Il était trois sœurs belles et pauvres.
Un soir, le roi passa devant leur maison.
Par un soupirail, il vit leur chandelle
Et entendit leurs voix monter dans l'air doux.

" Moi, disait l'aînée, si le roi veut me prendre pour femme,
Je lui tisserai un tapis plus grand que les mers du monde.
- Moi, disait la deuxième, je lui ferai un abri de toile si grand
Qu'il pourra envelopper une armée entière.
- Si le roi voulait me prendre pour femme, disait la troisième,
Je lui donnerais deux enfants parfaits.
L'un serait un garçon et porterait au front un croissant de lune.
L'autre serait une fille dont la chevelure serait comme un ciel étoilé. "

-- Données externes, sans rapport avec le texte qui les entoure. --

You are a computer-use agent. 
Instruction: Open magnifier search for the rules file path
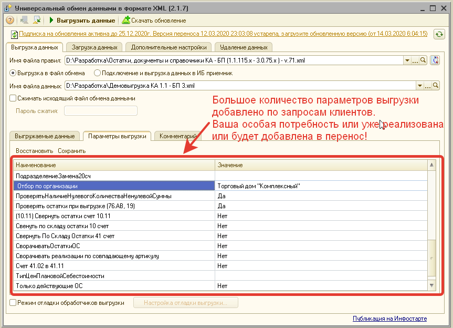coord(424,60)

Ces paroles émurent grandement le roi.
A l'aube, il fit appeler l'aînée des trois sœurs.
" Saurais-tu tisser un tapis superbe ?
- Sire assurément. "
Le roi l'épousa puis lui rappela la promesse faite.
Elle répondit : " Sire, je suis reine et point tisserande.
Demandez donc à d'autres. "
Le roi la chassa.
" Servante aux cuisines, voilà désormais ce que tu seras. "

Il fit appeler la deuxième fille.
" Feras-tu, pour moi, un abri de toile ?
- Sire assurément. "
Le roi l'épousa.
Dès le soir des noces, il lui dit :
" J'attends.
- Je suis riche et belle, répondit-elle.
Plus jamais, seigneur, je n'abîmerai mes mains à l'ouvrage.
J'ai travaillé dur, je veux vivre doux. "
Le roi dépité l'envoya rejoindre sa sœur aux fourneaux.

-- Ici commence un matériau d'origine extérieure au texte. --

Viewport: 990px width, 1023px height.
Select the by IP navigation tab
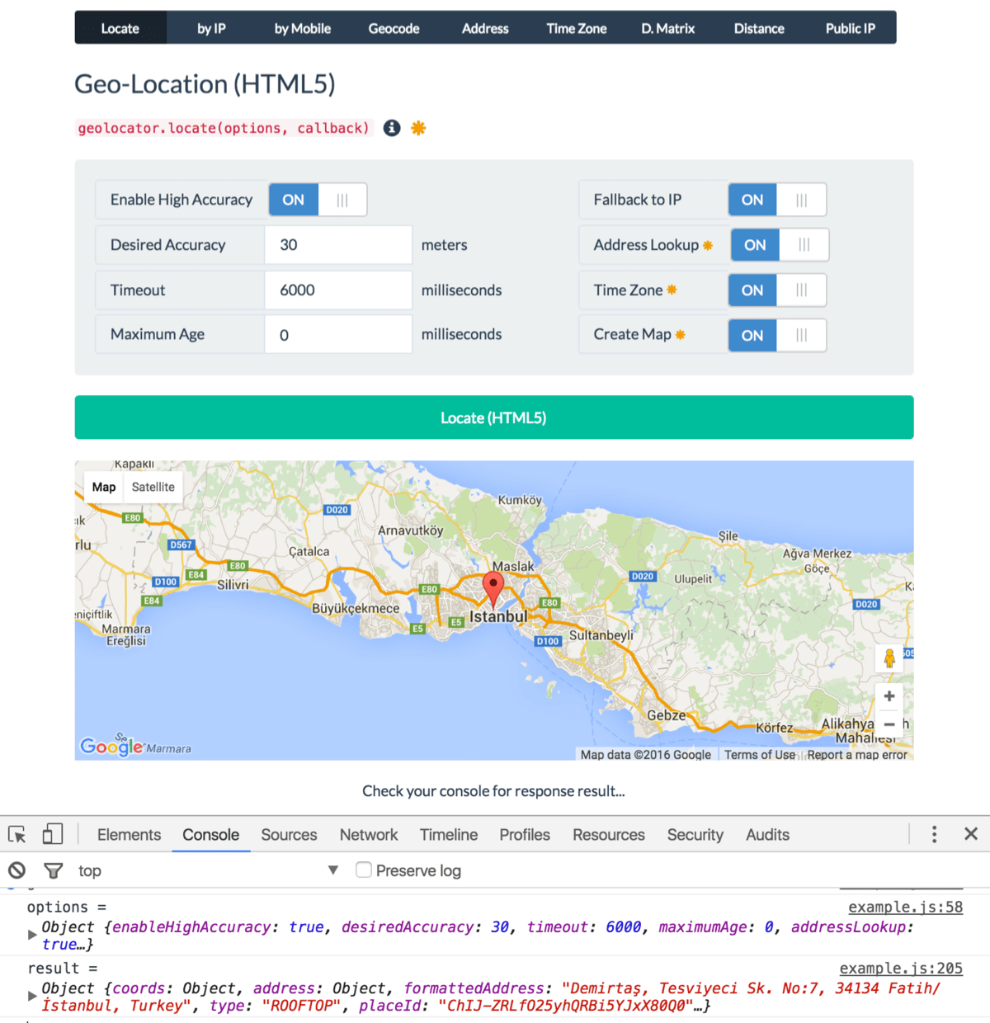pyautogui.click(x=211, y=27)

Il fit, devant lui, venir la cadette.
" Me donneras-tu ces enfants étranges que tu m'as promis ?
- Sire, si Dieu veut. "
Le roi la combla d'amour fort et tendre.
Bientôt l'épousée fut grosse d'enfants.
Ses sœurs, aux cuisines, en furent si rogneuses que leur teint jaunit.

Vint la mise au monde.
Le roi, ce jour là, était à la chasse.
Sa femme accoucha d'un fils orné au front d'un croissant de lune
Et d'une fille aux cheveux pareils au ciel étoilé.
Ses sœurs vinrent aussitôt lui rendre visite.
L'une avait un chien caché dans sa robe, l'autre une chienne.
Elles félicitèrent la jeune mère, la baisèrent au front.
Mais dès qu'elle fut endormie,
Les bougresses jalouses prirent le fils au front lunaire
Et sa sœur, la fille étoilée,
Mirent, à leur place, le chien et la chienne,
Bouclèrent les enfants dans un coffre de bois,
Et, le dos courbé, s'en furent les jeter au fleuve.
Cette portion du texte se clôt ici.